Lake Erie has about 20 smart buoys, some privately owned and some public, which cost tens of thousands of dollars and measure all kinds of data:
• Wind speed
• Water temperature
• Air temperature
• Wave height
• pH
• Dissolved oxygen
• Toxins
You can find a list of every buoy in the Great Lakes here. And you can text the buoy number of your choice to 866-218-9973 or 734-201-0750 for the latest observations. (Though you can’t text every buoy and get a response; only buoys with all-numeric names.)
Of the five Great Lakes, “Lake Erie is the most wired, connected lake. And we’re going to keep pushing this forward,” said Ed Verhamme, of Limnotech, an Ann Arbor, Michigan-based company, that partners with the Cleveland Water Alliance.
The alliance is a five-year-old nonprofit that works with researchers, academia, corporations, government and utilities, in the hope of building a giant water industry in Cleveland.
“Creating a connected ‘Smart Lake’ is key to keeping our freshwater safe and our Blue Economy growing,” said alliance president and executive director Bryan Stubbs. “We’re so glad to see how technology like these sensors and data-collecting buoys are providing key information to help better understand our lake.”
This summer, Limnotech added a new underwater wireless sensor network to the buoy near the Cleveland crib, through a grant awarded to the University of Windsor in Ontario. A series of sensors in a half-mile radius around the buoy transmitted data to each other, to get a better picture of the lake.
“Lake Erie is kind of like this bathtub that keeps swirling around,” Verhamme said. “If we rely on one sensor we get just a glimpse of what’s happening. If we have more sensors, we start seeing changes of oxygen, temperature, algae levels. We see movement in the lake.”
The technology is also used to track fish – including 1,000 tagged walleye — across the lake. So researchers are now able to see how changes in water quality affect fish movement.

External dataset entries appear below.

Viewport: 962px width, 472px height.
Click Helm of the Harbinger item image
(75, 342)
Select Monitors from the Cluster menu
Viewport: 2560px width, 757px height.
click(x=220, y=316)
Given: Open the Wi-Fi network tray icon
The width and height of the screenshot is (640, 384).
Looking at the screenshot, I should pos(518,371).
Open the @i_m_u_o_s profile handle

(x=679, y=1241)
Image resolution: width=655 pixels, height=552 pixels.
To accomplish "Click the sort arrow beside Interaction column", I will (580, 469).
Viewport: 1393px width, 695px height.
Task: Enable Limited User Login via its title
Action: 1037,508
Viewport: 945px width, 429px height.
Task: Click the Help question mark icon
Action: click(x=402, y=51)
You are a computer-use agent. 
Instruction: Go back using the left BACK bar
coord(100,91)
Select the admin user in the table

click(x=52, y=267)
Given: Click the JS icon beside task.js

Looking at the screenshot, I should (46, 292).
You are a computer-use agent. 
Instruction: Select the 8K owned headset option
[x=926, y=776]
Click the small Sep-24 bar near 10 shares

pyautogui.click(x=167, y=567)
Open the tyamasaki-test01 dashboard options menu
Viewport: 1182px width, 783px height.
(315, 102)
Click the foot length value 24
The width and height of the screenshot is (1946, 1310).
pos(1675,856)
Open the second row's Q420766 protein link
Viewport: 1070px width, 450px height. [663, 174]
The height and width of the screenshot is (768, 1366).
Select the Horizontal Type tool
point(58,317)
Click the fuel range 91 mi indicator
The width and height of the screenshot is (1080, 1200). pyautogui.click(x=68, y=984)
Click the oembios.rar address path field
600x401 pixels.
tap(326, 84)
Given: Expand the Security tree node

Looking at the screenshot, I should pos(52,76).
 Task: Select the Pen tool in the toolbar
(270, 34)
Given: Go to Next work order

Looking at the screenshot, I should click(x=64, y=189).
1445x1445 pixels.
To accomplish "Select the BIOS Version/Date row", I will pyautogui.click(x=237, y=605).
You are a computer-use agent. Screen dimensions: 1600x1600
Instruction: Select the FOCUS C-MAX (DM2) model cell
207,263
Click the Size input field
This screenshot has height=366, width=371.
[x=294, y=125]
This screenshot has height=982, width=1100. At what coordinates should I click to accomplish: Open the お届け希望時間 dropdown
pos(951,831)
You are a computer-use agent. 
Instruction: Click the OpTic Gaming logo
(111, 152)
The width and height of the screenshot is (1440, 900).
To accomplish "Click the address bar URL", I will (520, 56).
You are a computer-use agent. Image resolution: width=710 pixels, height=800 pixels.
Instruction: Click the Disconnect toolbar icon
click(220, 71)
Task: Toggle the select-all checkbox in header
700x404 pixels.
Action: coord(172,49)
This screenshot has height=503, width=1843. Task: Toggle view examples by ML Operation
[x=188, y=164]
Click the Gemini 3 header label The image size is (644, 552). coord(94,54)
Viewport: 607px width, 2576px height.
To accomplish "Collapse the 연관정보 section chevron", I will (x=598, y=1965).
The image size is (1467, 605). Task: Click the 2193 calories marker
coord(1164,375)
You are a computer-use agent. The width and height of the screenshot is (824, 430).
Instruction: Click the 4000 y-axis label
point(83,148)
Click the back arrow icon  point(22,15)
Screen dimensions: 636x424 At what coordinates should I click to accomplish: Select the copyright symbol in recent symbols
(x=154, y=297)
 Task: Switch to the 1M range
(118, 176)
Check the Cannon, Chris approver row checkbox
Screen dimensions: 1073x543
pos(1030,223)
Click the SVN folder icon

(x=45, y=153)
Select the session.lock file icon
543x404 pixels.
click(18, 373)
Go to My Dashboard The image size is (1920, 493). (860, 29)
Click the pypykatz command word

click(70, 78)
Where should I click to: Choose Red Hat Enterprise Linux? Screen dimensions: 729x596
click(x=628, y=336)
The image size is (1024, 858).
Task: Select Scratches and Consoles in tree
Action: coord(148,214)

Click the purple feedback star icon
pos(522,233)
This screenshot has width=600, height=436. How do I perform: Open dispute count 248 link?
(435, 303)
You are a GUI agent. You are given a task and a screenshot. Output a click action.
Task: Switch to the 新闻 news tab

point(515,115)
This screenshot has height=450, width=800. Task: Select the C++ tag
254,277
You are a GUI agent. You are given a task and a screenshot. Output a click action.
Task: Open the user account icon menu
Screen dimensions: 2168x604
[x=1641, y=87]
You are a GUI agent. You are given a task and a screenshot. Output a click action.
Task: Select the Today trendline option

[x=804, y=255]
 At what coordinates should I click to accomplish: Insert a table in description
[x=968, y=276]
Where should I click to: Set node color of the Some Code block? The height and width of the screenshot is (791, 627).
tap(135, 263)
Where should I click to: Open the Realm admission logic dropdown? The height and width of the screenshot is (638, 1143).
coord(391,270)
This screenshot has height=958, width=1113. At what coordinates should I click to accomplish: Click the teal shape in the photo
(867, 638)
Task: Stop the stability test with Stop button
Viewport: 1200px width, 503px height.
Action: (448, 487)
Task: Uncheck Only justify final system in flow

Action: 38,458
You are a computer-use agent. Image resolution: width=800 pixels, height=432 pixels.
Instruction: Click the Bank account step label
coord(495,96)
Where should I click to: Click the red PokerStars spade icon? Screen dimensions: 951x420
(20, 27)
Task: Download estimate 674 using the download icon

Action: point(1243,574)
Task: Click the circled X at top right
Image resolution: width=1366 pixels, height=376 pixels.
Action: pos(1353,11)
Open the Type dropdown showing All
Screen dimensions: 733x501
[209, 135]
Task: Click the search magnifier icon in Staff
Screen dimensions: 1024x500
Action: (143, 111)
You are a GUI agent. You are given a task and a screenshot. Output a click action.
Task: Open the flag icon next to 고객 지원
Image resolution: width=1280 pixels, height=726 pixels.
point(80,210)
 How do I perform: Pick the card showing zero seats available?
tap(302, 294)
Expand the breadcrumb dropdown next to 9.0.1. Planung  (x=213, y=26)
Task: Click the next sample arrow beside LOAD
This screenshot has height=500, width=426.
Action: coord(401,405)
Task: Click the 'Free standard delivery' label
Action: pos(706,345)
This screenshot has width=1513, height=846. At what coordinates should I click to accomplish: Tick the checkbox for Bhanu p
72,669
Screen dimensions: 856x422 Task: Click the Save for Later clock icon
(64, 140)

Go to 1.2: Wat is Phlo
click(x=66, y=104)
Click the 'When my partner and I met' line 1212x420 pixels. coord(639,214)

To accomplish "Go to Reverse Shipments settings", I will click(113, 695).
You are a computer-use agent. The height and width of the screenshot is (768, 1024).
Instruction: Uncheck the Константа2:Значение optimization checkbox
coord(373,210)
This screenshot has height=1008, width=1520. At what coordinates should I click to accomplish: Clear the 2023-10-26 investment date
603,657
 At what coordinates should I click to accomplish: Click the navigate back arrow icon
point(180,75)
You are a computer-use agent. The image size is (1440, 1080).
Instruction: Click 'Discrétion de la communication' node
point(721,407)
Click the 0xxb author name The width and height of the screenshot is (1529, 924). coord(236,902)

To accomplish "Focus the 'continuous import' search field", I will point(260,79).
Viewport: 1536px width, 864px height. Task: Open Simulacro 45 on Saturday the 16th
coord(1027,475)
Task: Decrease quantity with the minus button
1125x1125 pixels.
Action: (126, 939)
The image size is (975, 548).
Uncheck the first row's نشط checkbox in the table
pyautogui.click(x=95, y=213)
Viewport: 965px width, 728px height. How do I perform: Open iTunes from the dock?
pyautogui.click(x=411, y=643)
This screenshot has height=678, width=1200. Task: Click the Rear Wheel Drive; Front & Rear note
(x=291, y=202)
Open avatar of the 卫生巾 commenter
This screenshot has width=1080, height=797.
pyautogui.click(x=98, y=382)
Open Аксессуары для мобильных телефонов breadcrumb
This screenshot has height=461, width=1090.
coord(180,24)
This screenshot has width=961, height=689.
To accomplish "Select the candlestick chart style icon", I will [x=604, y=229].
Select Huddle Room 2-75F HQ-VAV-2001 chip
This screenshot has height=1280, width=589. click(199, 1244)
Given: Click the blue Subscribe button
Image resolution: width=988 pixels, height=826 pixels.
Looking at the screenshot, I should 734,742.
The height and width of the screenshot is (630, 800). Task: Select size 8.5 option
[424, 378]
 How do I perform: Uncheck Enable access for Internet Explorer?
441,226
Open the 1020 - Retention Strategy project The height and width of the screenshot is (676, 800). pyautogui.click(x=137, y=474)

“In terms of coolness factor this is pretty cool technology,” Verhamme said. “And we could see this type of tech to really blanket the entire lake with a wireless sensor network.”
Another pilot project is making it easier to share data.
Limnotech is adding a test transmitter on top of the Anthony J. Celebrezze Federal Building in downtown Cleveland, to get data back from as far as Canada. The transmitter could save money on cellular access fees by using a radio frequency similar to walkie-talkies.
“If we want to increase the number of sensors, we need to think about cost of how to get info back to internet,” Verhamme said.
Researchers will remove the smart buoys in a few weeks for the winter season, then redeploy them in the spring.